**Job 1**
In the company car thread, what yearly personal mileage does Billyp expect to drive?
**Job 2**
Please translate this sentence from the company car thread into Spanish: "If you are doing no business miles then the car allowance is a better option."
**Job 3**
According to jeny in the company car thread, why does keeping a company car for several years not lower its yearly tax cost?

**Document**
= = = = =
# Company car vs allowance



## Billyp

I'm fairly sure this thread comes up time and time again but I can't seem to locate one. I'm just about to start a new role with an Irish company. They have offered me the option of a car allowance of €14k pa or a company car to the value of €42k. I will not be doing any business miles of note but I expect average personal km's will be around 15,000 km mark.

Really need some good advise as which to opt for. Anyone out there recently done the sums on this or maybe mave a calculator to help me figure this out? Cheers BillyP.


----------



## jeny

If your doing 15000 or less p/a Its as if you get €12600 extra sal each year which will be taxed in your wages.

http://www.fixmytax.com/benefits-in-kind.html

The €14000 mileage expenses is not taxable so ita defo the better option.

"
Car allowances
  In order to avoid the BIK   altogether, some companies and   employees are opting for car allowances       rather than actual vehicles. Employees   are entitled to tax-free reimbursements       for business-related expenses. 
  But the Revenue strictly stipulates   that expenses qualify for deduction   "only when they are incurred wholly,   exclusively and necessarily in   performing the duties of the   employment". Items such as travelling   to and from work do not qualify"






Company Cars are never a good idea unless your doing major Miles evary year and note! Regardless to the age of the car you always pay your BIK or the original cost the day the car was registered. I.E if you accept and keep that car for 3 years youl still be paying 12600p/a on it!



Go for the mileage!


----------



## tosullivan

OP never said the car allowance was tax free.

Its not that hard to work out...

I'm not an expert but the co. car will cost you 30% of the value off your tax credits every year so will cost you approx 41% of the 14k in extra tax, whereas you will get 14k gross every year.

I took the allowance as we only offer GM listed cars and I would like a better choice of car to drive in.


----------



## buzzard

If you are doing no business miles then the car allowance is a better option. Your €14K will be taxed at your rate of taxation which I would assume is 42%.

If you opt for the company car this we be taxed at 30% of the market value of the car and added on to your monthly salary as additional income and taxed plus the PRSI.

My advice is to go for the car allowance.


----------



## Billyp

Still not sure sure based on the comments above. By going with the allowance of €14k gross I will net roughly about €8k a year or say €660 per month which is great and all that. If I opted for the car I reckon it would cost me (very roughly) about €600 from my net wages a month (€42kx 30% BIK less 42% income tax). But based on what AA Ireland say anout running costs per km for a 2 litre car (see link) [broken link removed] it could cost me up to €17k a year net to run a car of that size/value! I know that seems savage high but that's what they reckon. Can someone sense check these numbers cause I reckon I missing something here!
= = = = =
**Data section**
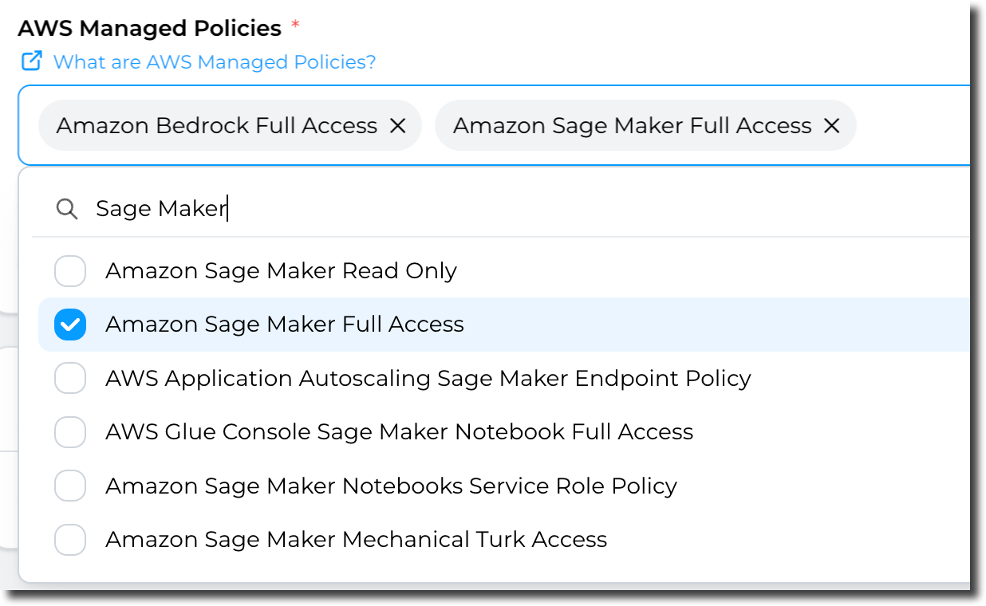
Task: Click the external link icon beside help link
Action: [31, 61]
= = = = =
**Final result 1**
Around 15,000 km.

**Final result 2**
Si no recorre ninguna milla por trabajo, la asignación para coche es la mejor opción.

**Final result 3**
The benefit-in-kind charge is always based on the car's original cost on the day it was registered, whatever the car's age. So even after keeping the car for three years, you would still be paying on €12,600 a year.